Monday, April 18, 2011

YOU'RE SINGLE BECAUSE YOU'RE OBSESSED WITH ME/YOUR BEST FRIEND/SOMEONE ELSE WHO DOESN'T WANT TO DATE YOU

We've all been on one side or another of unrequited love. It's a sad thing, having feelings for someone who doesn't share them, but at some point in your life you have to suck it up, be a big boy, and get the hell over it. That point in your life is now.

Everyone has crushes that will never turn into anything. I, for example, dream daily about how Bradley Cooper and I will get married on the beach and be the most beautiful blue-eyed Hollywood couple and neither of us will get fat, old, or bald. However, I have enough sense to know that, as upsetting as it is, I will probably never even meet Bradley Cooper, let alone marry him or even so much as touch his shirt. My dreams of Bradley don't get in the way of snagging 23-year-old Joel McHale lookalikes in Las Vegas, but some people simply wallow in their own self-pity and convince themselves that I or whomever they desire will come around eventually.

Look. I know you want to date me. We're friends, you have a crush on me, and it's pretty obvious. Seeing that I'm a female and we pick up on things a little quicker than our male counterparts, I figured that out a long time ago. Now, think for a second - I'm single, have been for three years, and have said many times to many people I would like a relationship. Would you not think that I, in my infinite wisdom and ability to sense your blatantly obvious feelings, would take advantage of the fact that you liked me if I liked you back? Why would I be out looking for a date if I knew I had one right here waiting for me? OH RIGHT, BECAUSE I'M NOT INTERESTED.
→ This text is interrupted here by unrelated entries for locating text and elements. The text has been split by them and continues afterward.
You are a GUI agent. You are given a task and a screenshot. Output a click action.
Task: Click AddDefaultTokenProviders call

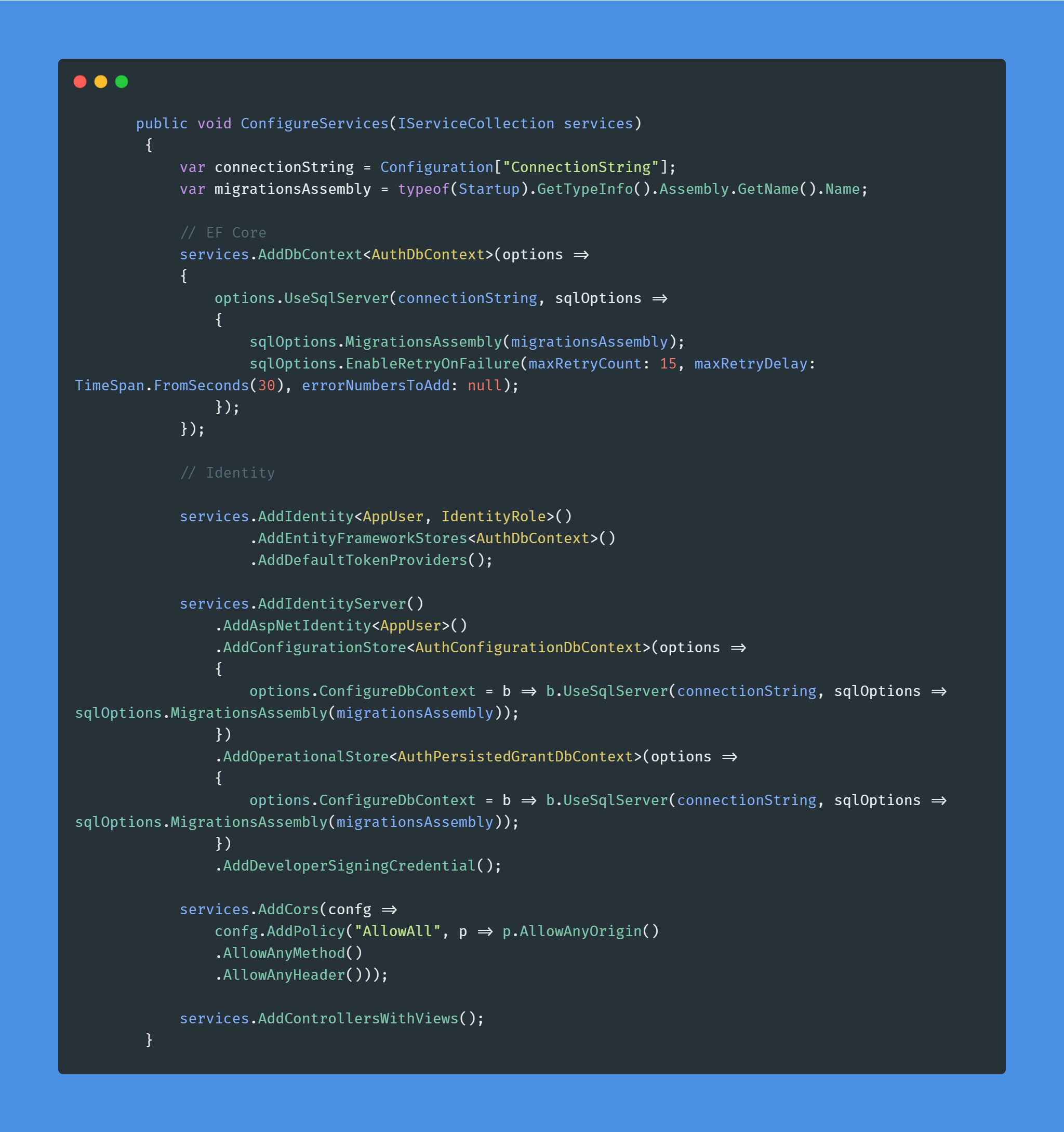tap(362, 560)
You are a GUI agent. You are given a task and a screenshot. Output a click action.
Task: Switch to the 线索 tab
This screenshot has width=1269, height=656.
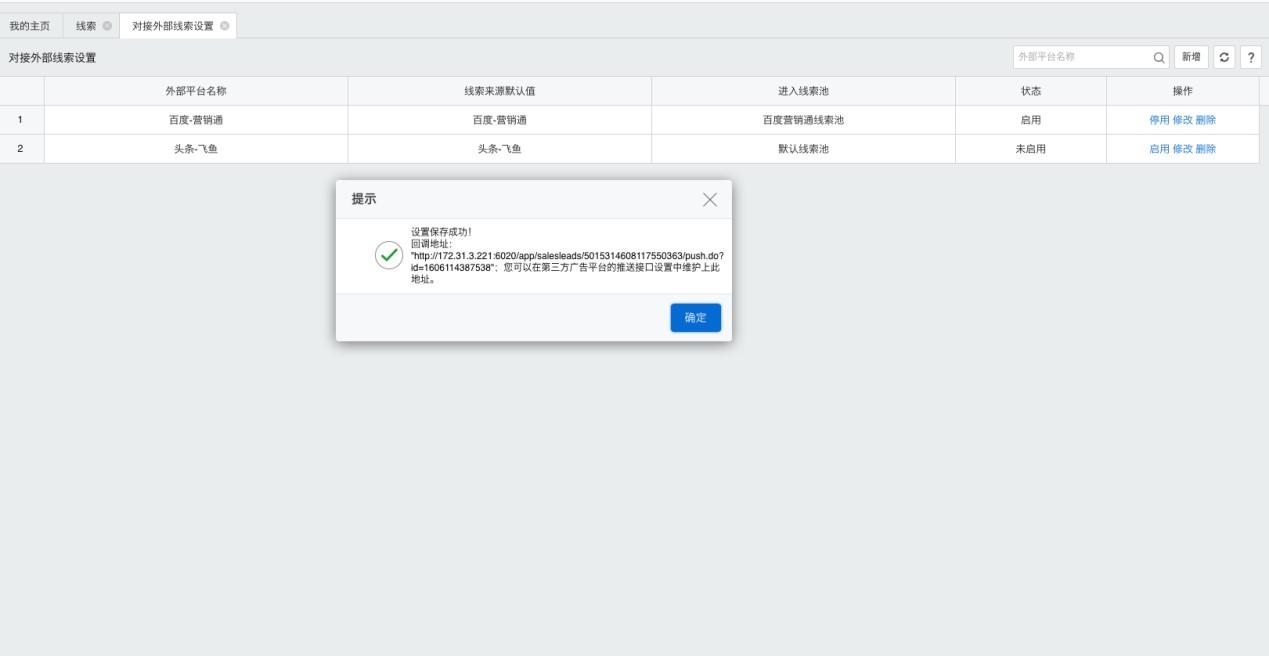tap(86, 26)
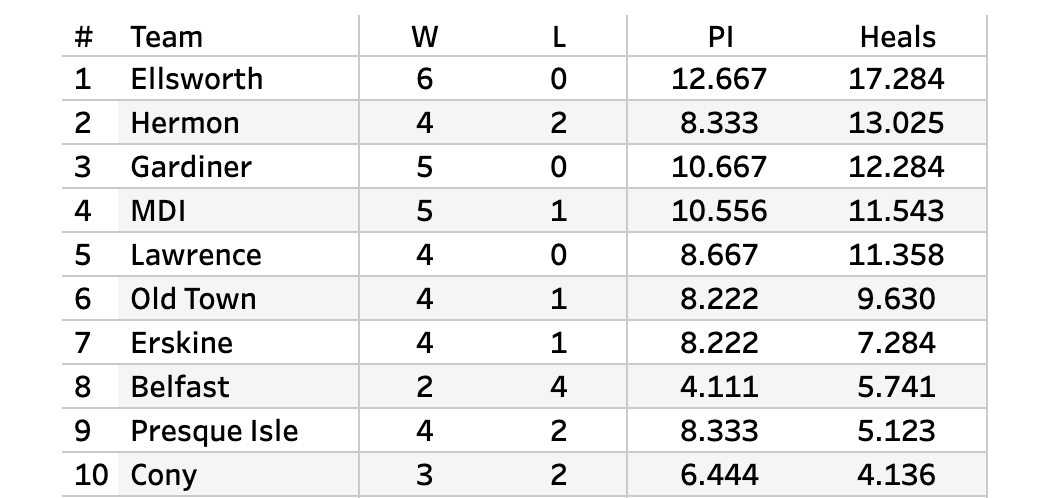The image size is (1048, 498).
Task: Click the Lawrence team name
Action: (196, 255)
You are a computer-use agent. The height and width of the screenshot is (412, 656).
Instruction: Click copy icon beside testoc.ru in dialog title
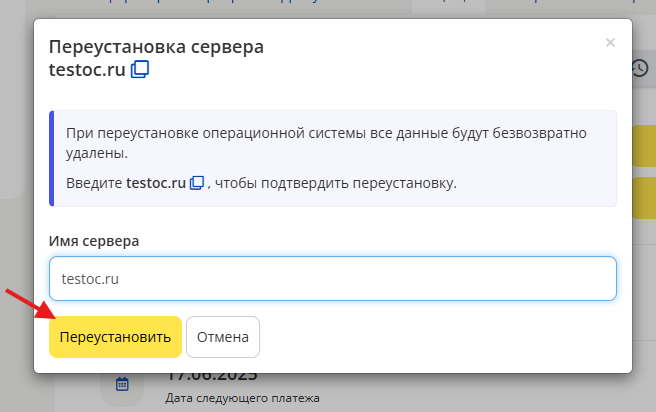point(140,70)
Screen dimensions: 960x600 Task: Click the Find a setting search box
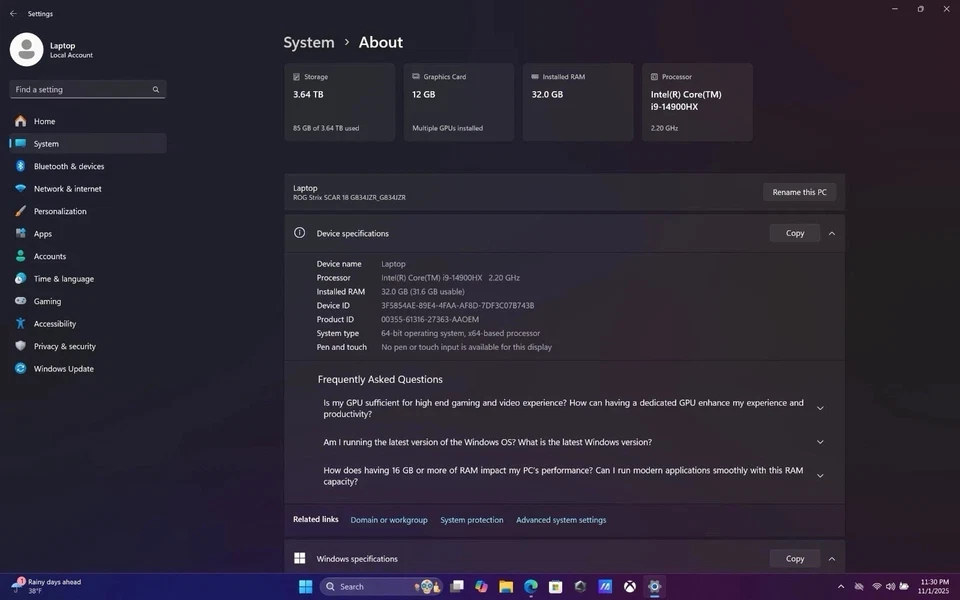click(82, 90)
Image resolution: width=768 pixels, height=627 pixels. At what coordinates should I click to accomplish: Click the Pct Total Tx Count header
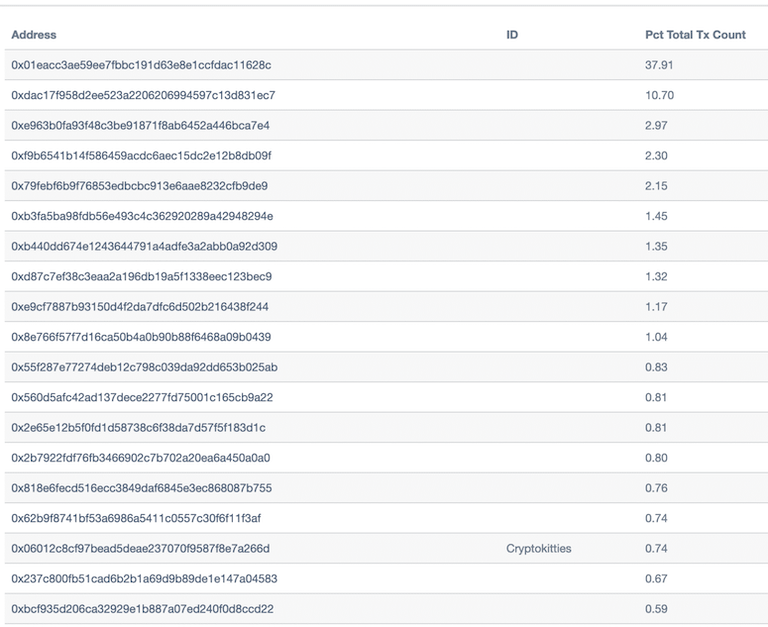point(695,35)
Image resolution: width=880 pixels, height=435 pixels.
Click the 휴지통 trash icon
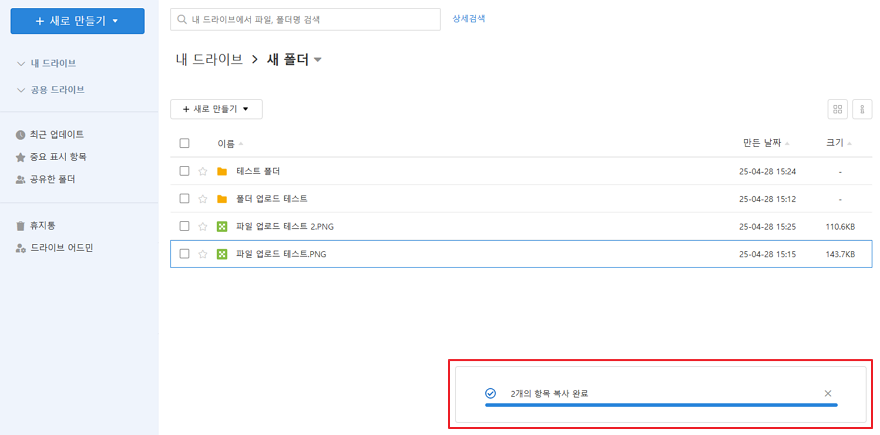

No, buddy, I'm not going to come around, so stop messaging me every time I get online, unless you have something really interesting to tell me - for instance, if you saw a man catch fire on the sidewalk on the way to work. I want to hear about that, I don't even care if the person telling me is someone I hate, that's a fucking interesting story.

The word "subtlety" was left out of the man dictionary, so I have spelled it out to you many times, with actual words. We are not dating. We will never date. Yes, I enjoy you as a friend, but that doesn't automatically translate into "I like you, eventually we can get married, but let me date all these other guys first." I'm about as likely to have a change of heart and come running to you as I am to Jesus, which in no uncertain terms means you don't stand a chance.

Stop waiting. Go find someone who actually likes you. If I'm friends with you, that probably means you're not a complete douche who actually could succeed in a relationship, so there's someone out there for you. Just, unfortunately, not me.

And if you happen to be attractive enough that I might enjoy the occasional makeout, that still doesn't mean I'll come around. When I said before we made out "We are not dating, we will never date, I just want to make out" I was not using code - I'm a lawyer, we spell things out pretty bluntly. Don't put your hand on my leg, don't rub my back, especially not in public when there might be guys I could date watching. You do that with a girlfriend, not a makeout buddy, and I've made it VERY clear I will never be the latter. I attached the proper warning labels and you chose to ignore them.

So go, seriously. Go find a date, a wife, whatever, because you're not getting any younger and I'm not getting any more interested.